▶ _GOAL OF THE EXERCISE_
With the pictures excluded, retype the records that follow exactly.

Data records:
____

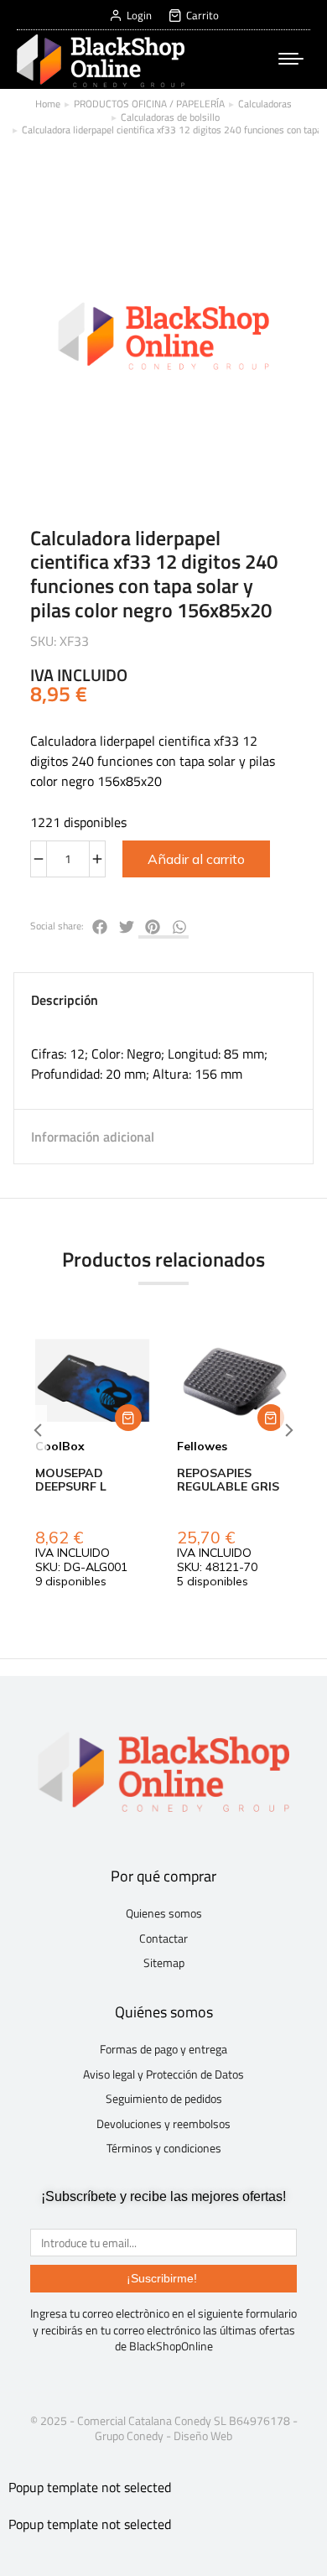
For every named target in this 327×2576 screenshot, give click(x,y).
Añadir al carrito (196, 859)
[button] (128, 1417)
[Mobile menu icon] (291, 59)
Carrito (202, 15)
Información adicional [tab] (92, 1137)
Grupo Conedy (129, 2435)
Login (139, 15)
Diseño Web (203, 2435)
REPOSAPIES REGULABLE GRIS (228, 1480)
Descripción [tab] (64, 1000)
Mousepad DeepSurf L (70, 1480)
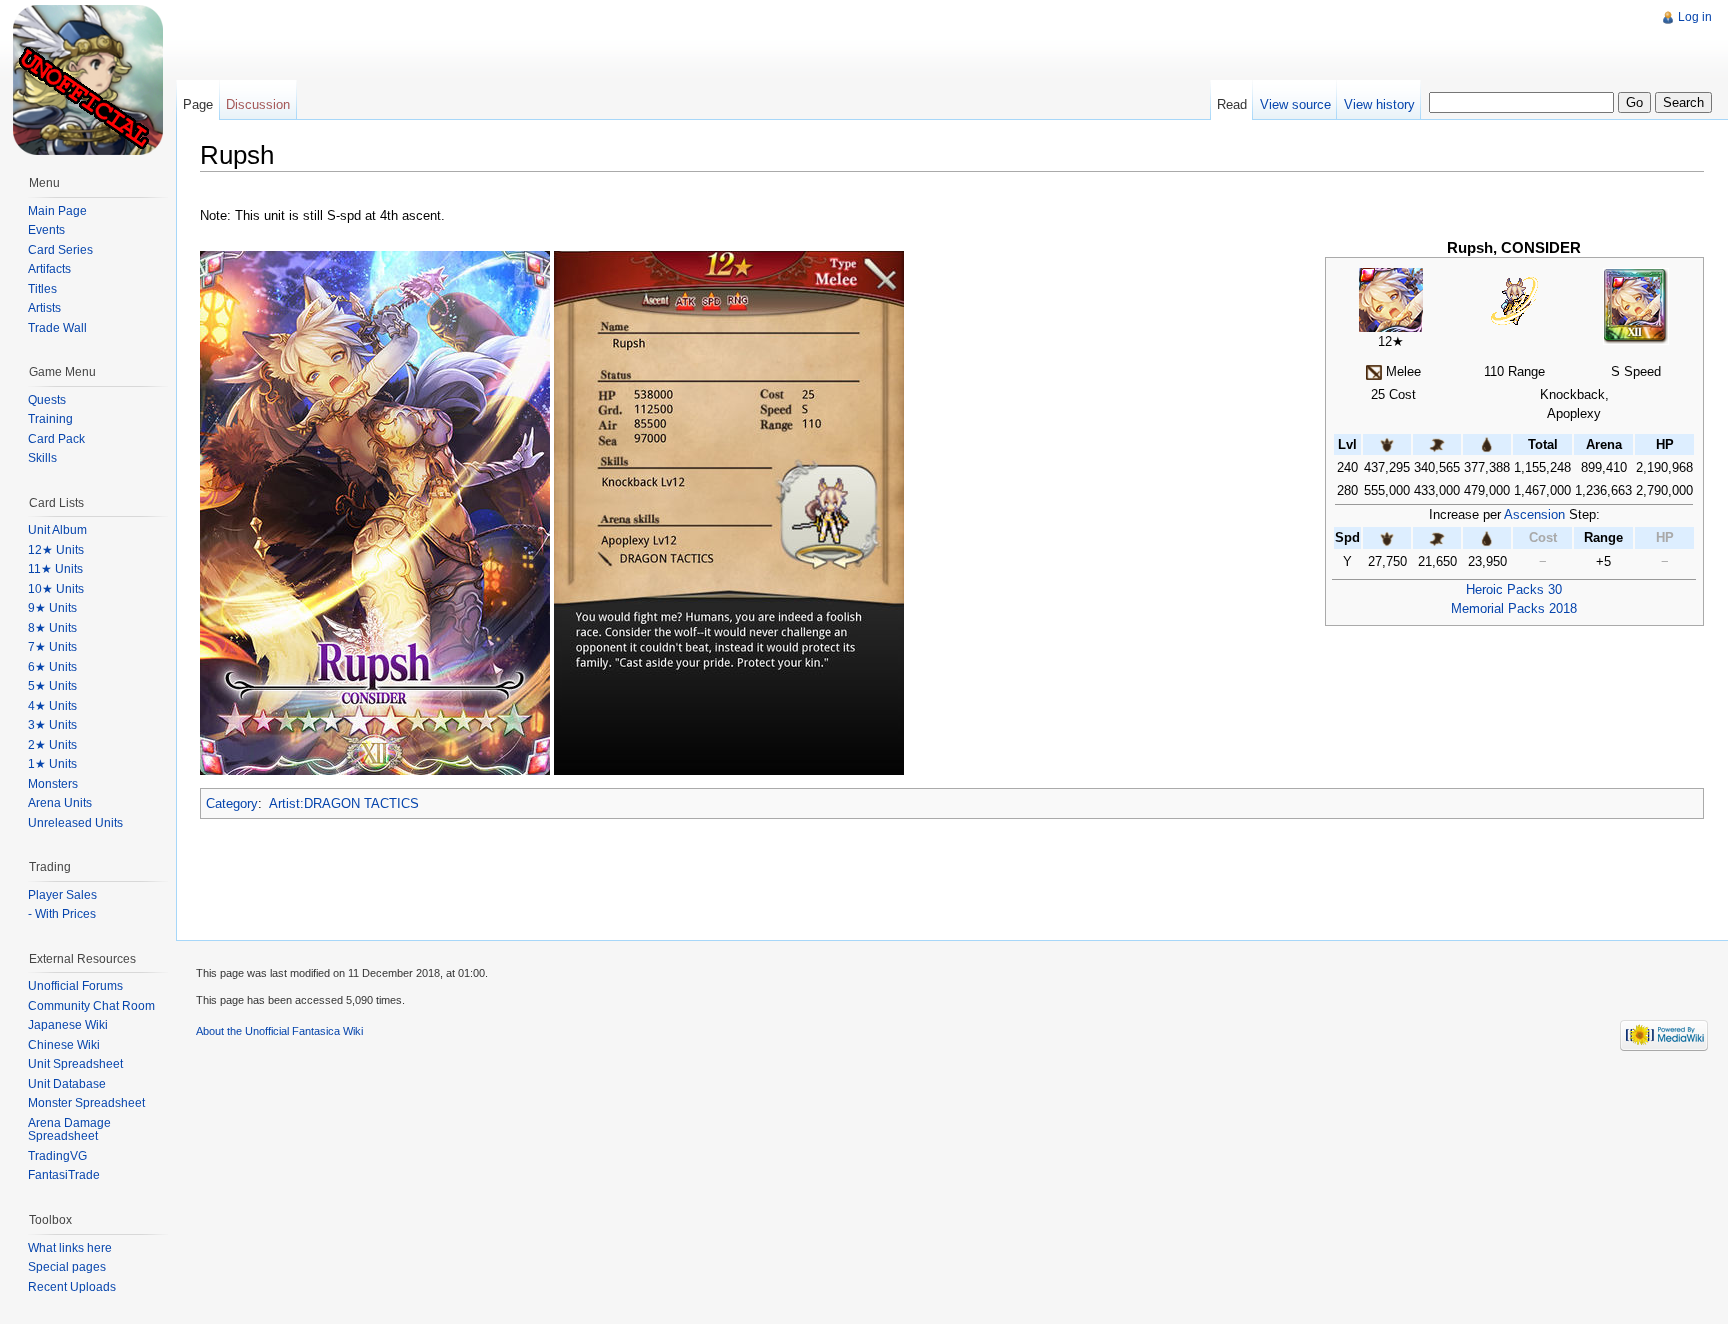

____

▶ _SOLUTION FOR THIS TASK_
For every named target in this 327×2576 screenshot, give click(x,y).
Añadir al carrito (196, 859)
[button] (128, 1417)
[Mobile menu icon] (291, 59)
Carrito (202, 15)
Información adicional [tab] (92, 1137)
Grupo Conedy (129, 2435)
Login (139, 15)
Diseño Web (203, 2435)
REPOSAPIES REGULABLE GRIS (228, 1480)
Descripción [tab] (64, 1000)
Mousepad DeepSurf L (70, 1480)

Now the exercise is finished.